Item position entries:

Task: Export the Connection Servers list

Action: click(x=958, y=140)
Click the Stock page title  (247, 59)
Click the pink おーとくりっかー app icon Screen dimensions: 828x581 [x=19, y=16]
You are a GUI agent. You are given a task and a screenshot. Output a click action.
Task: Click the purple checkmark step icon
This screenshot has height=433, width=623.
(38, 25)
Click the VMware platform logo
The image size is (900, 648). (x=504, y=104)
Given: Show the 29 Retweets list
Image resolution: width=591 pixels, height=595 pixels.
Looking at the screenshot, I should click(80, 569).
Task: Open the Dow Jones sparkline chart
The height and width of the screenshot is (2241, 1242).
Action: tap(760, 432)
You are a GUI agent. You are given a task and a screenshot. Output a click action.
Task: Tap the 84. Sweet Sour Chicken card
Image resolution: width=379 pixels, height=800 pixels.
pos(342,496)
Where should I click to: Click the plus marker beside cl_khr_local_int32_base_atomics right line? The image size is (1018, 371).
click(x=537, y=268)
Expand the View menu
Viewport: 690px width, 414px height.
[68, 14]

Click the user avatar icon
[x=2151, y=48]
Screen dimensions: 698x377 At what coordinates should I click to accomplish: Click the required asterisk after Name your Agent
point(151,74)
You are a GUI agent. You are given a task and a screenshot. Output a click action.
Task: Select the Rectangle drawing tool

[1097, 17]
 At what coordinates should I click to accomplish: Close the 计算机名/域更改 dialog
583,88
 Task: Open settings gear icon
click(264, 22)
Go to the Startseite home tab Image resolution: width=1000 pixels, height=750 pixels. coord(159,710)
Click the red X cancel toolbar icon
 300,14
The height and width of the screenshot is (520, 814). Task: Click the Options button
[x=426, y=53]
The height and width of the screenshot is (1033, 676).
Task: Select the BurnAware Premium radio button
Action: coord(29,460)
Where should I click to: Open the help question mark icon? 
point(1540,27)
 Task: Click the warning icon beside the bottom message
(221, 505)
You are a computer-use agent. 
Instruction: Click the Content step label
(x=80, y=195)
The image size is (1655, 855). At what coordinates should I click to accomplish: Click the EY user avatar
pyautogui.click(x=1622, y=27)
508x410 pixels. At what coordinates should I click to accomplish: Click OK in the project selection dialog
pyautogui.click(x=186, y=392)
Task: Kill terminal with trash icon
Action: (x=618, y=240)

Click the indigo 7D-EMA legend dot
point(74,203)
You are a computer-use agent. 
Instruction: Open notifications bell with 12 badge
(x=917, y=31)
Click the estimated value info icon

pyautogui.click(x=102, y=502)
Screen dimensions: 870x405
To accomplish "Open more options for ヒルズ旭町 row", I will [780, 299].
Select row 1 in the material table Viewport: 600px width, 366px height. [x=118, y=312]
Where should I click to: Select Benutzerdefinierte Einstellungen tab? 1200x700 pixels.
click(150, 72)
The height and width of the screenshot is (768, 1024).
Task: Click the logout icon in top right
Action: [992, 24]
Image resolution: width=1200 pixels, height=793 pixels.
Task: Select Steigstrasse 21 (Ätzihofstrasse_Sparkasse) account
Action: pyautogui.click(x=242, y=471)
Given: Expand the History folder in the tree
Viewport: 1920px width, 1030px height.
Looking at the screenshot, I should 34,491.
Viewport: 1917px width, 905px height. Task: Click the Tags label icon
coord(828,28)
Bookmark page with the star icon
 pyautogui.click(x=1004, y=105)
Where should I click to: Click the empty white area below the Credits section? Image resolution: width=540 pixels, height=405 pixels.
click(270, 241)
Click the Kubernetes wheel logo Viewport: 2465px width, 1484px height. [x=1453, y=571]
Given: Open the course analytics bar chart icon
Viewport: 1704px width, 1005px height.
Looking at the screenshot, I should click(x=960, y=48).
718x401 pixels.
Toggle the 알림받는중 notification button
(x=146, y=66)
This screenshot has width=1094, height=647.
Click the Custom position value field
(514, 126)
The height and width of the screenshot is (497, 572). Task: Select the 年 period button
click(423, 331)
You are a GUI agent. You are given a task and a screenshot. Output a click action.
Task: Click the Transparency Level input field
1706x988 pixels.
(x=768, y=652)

**Set exercise**
Copy out every line of the records above, keeping each one identical to the original.

**In response**
Task: Export the Connection Servers list

Action: click(x=958, y=140)
Click the Stock page title  (247, 59)
Click the pink おーとくりっかー app icon Screen dimensions: 828x581 [x=19, y=16]
You are a GUI agent. You are given a task and a screenshot. Output a click action.
Task: Click the purple checkmark step icon
This screenshot has height=433, width=623.
(38, 25)
Click the VMware platform logo
The image size is (900, 648). (x=504, y=104)
Given: Show the 29 Retweets list
Image resolution: width=591 pixels, height=595 pixels.
Looking at the screenshot, I should click(80, 569).
Task: Open the Dow Jones sparkline chart
The height and width of the screenshot is (2241, 1242).
Action: tap(760, 432)
You are a GUI agent. You are given a task and a screenshot. Output a click action.
Task: Tap the 84. Sweet Sour Chicken card
Image resolution: width=379 pixels, height=800 pixels.
pos(342,496)
Where should I click to: Click the plus marker beside cl_khr_local_int32_base_atomics right line? The image size is (1018, 371).
click(x=537, y=268)
Expand the View menu
Viewport: 690px width, 414px height.
[68, 14]

Click the user avatar icon
[x=2151, y=48]
Screen dimensions: 698x377 At what coordinates should I click to accomplish: Click the required asterisk after Name your Agent
point(151,74)
You are a GUI agent. You are given a task and a screenshot. Output a click action.
Task: Select the Rectangle drawing tool

[1097, 17]
 At what coordinates should I click to accomplish: Close the 计算机名/域更改 dialog
583,88
 Task: Open settings gear icon
click(264, 22)
Go to the Startseite home tab Image resolution: width=1000 pixels, height=750 pixels. coord(159,710)
Click the red X cancel toolbar icon
 300,14
The height and width of the screenshot is (520, 814). Task: Click the Options button
[x=426, y=53]
The height and width of the screenshot is (1033, 676).
Task: Select the BurnAware Premium radio button
Action: coord(29,460)
Where should I click to: Open the help question mark icon? 
point(1540,27)
 Task: Click the warning icon beside the bottom message
(221, 505)
You are a computer-use agent. 
Instruction: Click the Content step label
(x=80, y=195)
The image size is (1655, 855). At what coordinates should I click to accomplish: Click the EY user avatar
pyautogui.click(x=1622, y=27)
508x410 pixels. At what coordinates should I click to accomplish: Click OK in the project selection dialog
pyautogui.click(x=186, y=392)
Task: Kill terminal with trash icon
Action: (x=618, y=240)

Click the indigo 7D-EMA legend dot
point(74,203)
You are a computer-use agent. 
Instruction: Open notifications bell with 12 badge
(x=917, y=31)
Click the estimated value info icon

pyautogui.click(x=102, y=502)
Screen dimensions: 870x405
To accomplish "Open more options for ヒルズ旭町 row", I will [780, 299].
Select row 1 in the material table Viewport: 600px width, 366px height. [x=118, y=312]
Where should I click to: Select Benutzerdefinierte Einstellungen tab? 1200x700 pixels.
click(150, 72)
The height and width of the screenshot is (768, 1024).
Task: Click the logout icon in top right
Action: [992, 24]
Image resolution: width=1200 pixels, height=793 pixels.
Task: Select Steigstrasse 21 (Ätzihofstrasse_Sparkasse) account
Action: pyautogui.click(x=242, y=471)
Given: Expand the History folder in the tree
Viewport: 1920px width, 1030px height.
Looking at the screenshot, I should 34,491.
Viewport: 1917px width, 905px height. Task: Click the Tags label icon
coord(828,28)
Bookmark page with the star icon
 pyautogui.click(x=1004, y=105)
Where should I click to: Click the empty white area below the Credits section? Image resolution: width=540 pixels, height=405 pixels.
click(270, 241)
Click the Kubernetes wheel logo Viewport: 2465px width, 1484px height. [x=1453, y=571]
Given: Open the course analytics bar chart icon
Viewport: 1704px width, 1005px height.
Looking at the screenshot, I should click(x=960, y=48).
718x401 pixels.
Toggle the 알림받는중 notification button
(x=146, y=66)
This screenshot has width=1094, height=647.
Click the Custom position value field
(514, 126)
The height and width of the screenshot is (497, 572). Task: Select the 年 period button
click(423, 331)
You are a GUI agent. You are given a task and a screenshot. Output a click action.
Task: Click the Transparency Level input field
1706x988 pixels.
(x=768, y=652)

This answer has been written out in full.